Overview
What if you could tell a robot "go to the kitchen" and it just works? This project connects large language models directly to a ROS2 navigation stack, enabling natural language control of a simulated mobile robot. The LLM acts as an autonomous agent - it interprets commands, queries its knowledge base for coordinates, checks the robot's current position, and orchestrates navigation without any hardcoded command parsing.
Diagrams
Architecture
The system is split into two containers: one runs the full Nav2 stack with Gazebo, the other runs the LLM agent. They communicate over ROS2 DDS with shared host network and IPC namespace - this allows the chatbot to discover and interact with Nav2 topics and actions as if running on the same machine.

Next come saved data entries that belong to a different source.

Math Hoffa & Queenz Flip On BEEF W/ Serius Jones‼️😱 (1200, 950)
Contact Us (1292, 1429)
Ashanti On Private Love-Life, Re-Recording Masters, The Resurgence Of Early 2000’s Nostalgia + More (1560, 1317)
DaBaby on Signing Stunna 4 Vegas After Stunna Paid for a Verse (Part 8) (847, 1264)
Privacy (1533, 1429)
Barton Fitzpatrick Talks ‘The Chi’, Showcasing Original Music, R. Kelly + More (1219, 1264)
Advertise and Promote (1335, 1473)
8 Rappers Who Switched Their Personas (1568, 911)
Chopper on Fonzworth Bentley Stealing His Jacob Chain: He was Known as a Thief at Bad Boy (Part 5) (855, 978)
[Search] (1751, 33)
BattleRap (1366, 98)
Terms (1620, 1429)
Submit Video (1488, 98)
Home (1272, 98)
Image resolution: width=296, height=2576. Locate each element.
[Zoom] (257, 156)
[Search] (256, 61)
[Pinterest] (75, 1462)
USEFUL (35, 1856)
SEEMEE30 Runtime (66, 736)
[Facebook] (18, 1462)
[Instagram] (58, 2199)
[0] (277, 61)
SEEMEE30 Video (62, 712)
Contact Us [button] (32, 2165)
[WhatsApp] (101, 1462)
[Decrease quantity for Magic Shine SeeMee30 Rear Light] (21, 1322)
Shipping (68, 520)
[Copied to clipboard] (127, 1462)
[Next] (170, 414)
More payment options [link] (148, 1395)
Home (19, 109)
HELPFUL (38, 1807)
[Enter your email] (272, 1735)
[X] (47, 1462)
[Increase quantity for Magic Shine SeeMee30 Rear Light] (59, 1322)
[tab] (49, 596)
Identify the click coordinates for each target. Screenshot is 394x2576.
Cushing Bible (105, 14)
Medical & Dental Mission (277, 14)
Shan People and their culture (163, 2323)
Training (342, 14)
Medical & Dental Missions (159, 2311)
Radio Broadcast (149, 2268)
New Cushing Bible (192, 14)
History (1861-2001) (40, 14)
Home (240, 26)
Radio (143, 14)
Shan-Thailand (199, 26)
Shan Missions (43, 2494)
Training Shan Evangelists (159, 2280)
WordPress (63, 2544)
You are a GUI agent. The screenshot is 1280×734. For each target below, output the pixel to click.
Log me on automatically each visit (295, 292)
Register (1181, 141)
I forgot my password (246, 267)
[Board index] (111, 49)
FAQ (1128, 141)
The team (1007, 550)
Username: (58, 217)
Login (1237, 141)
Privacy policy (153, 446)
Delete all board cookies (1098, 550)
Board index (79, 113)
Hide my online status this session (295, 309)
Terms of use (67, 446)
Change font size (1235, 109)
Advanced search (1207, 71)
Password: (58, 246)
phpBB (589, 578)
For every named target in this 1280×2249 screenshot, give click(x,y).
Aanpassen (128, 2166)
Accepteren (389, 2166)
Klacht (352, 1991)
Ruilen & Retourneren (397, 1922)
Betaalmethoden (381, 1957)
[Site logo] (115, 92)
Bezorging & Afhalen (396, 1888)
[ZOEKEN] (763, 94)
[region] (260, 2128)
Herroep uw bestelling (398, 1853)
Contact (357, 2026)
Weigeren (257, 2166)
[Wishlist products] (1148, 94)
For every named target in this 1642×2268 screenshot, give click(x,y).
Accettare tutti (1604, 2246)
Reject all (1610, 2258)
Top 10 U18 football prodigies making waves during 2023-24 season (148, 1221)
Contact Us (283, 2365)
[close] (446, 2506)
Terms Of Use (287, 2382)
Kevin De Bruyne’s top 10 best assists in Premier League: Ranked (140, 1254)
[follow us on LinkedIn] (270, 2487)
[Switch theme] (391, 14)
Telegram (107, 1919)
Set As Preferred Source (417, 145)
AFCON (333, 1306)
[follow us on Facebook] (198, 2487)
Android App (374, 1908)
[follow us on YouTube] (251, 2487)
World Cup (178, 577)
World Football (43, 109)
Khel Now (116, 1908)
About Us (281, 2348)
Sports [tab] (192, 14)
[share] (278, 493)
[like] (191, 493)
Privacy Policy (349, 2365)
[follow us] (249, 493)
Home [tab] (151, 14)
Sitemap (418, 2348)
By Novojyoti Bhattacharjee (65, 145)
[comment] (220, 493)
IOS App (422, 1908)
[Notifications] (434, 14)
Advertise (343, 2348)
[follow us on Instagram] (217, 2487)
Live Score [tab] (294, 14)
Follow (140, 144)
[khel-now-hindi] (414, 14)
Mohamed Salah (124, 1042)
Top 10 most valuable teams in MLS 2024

The key challenge: ROS2 requires a spinning executor to process callbacks, but the LLM agent is async and can't block. Solution: a dedicated background thread runs the ROS2 executor continuously, while the main thread handles LLM inference. Tool calls access a shared node instance that's always ready to send goals or read cached pose data.
The LLM interface uses OpenRouter as the backend, allowing hot-swapping between any available model without code changes. The chat UI is built with Chainlit, providing WebSocket-based streaming and conversation management out of the box.
Agentic Reasoning
The LLM doesn't just execute single commands - it reasons through multi-step tasks. When you say "go to the kitchen", the agent autonomously: 1) queries RAG for the kitchen's coordinates, 2) checks current robot pose to see if it's already there, 3) sends a navigation goal only if needed.
This is achieved through a recursive tool loop - tool results are fed back to the model, which decides what to do next until the task is complete. The model handles edge cases naturally: if RAG returns no coordinates, it tells the user; if the robot is already at the target, it skips navigation.
ROS2 Tools
Navigation goals are sent asynchronously via ActionClient to avoid blocking the LLM response loop. Pose queries use TRANSIENT_LOCAL QoS to receive the last published AMCL pose immediately on subscription.
RAG Pipeline
Documents are processed through a Retrieval-Augmented Generation pipeline for semantic search over project documentation and location coordinates.